Sorry Marie, I can't help with your feeling waffy in a morning, but most heart issues are manageable, and is your poor mobility due to weakness, tiredness or pain, I'm pretty sure I'm not a legend my friend, I've been lucky to have the best cardio team supporting me, though I've dodged the bullet a few times.
Emma, is happy, but like me, a little sad, the house has been home for 41 years, and holds many wonderful memories, and a few sad ones, but it's time, I'm not taking much with me to Sheila's, and it was lovely to see, and hug Sheila again, Marie that's a very personal thing to say, but there's no chance of becoming parents again lol
love Eddie xx
Good morning.
Thank you Eddie. I appreciate your sound advice. My appointment is with oncology next Thursday so I shall know more then. Unfortunately I don't feel the treatment has had the desired effect. I can see that the tumour is inflamed and aggressive. There is still one more chemo to try but the oncologist said it's unlikely to work. She also mentioned this targeted radiotherapy so I need to ask about that too. Maybe like last time I reach a point with chemo where enough is enough.
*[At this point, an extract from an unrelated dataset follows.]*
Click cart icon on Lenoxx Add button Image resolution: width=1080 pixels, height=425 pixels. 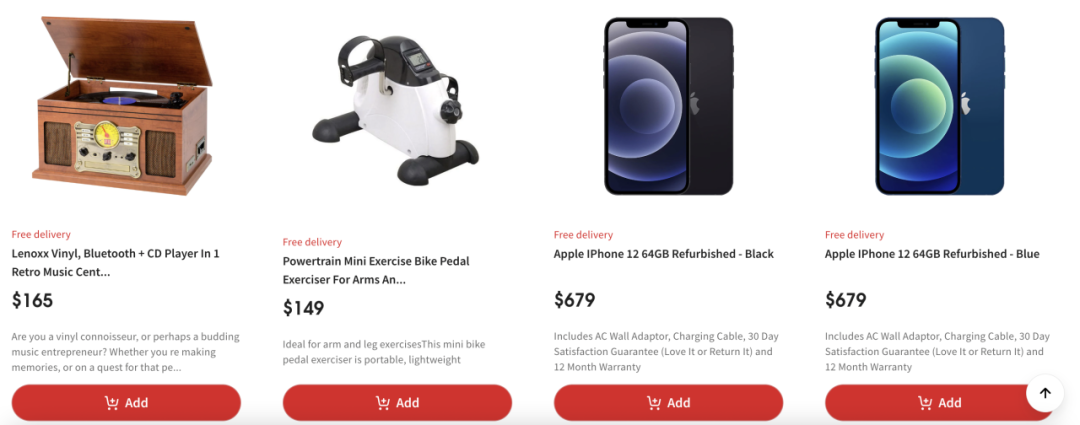tap(112, 403)
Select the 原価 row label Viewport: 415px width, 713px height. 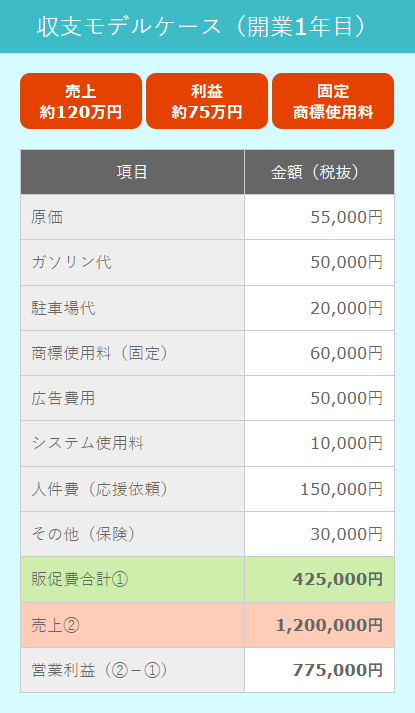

I believe I'm all of them things. Weak, tired and I have pain. But mainly it's the tumour, heart and breathing I believe. Stops me in my tracks. I can do very little. Which reminds me. The DNs have released me from their service. Because I'm not house bound apparently. They've been coming here since August lol Anyway they've asked I attend the GPs to keep a last minute eye on this wound. I've refused to go every week mind. Dave will redress it and we shall attend monthly until they say otherwise.
How is life in your new home? Good I hope. And how are you and Sheila?
Big love x
Hi Marie, I wish there was more I could offer, my friend, isn't today your scan day, or is it tomorrow?, I will be praying the results and your consultation next week, offer some options going forward, how are you feeling today, is there any improvement and, do you have any flexibility with your pain relief, Marie I have been offered targeted radiotherapy, SBRT, which is a good treatment, but I need to think about it.
heart pains, can really hit you, Marie, so I hope you have a cardiologist appointment soon, and it's frustrating the DNs won't visit, but you should ask them for their number, it's helped me a few times, though I'm sure Dave does a good job of redressing the wound.
Life with Sheila is good, I'm a little further away from Lesley and Mandy, but their doing well, and I just have to remember not to go to my old house,
love Eddie xx
Oh Marie, I'm so sorry to hear this, and thank you for letting me know sweetheart, and I will say a little prayer for you, that something good comes from your stay, your long overdue some good news, my dear friend, I so appreciate you keeping me updated Marie, but take care of yourself first.
my family asked me to pass on their love and best wishes.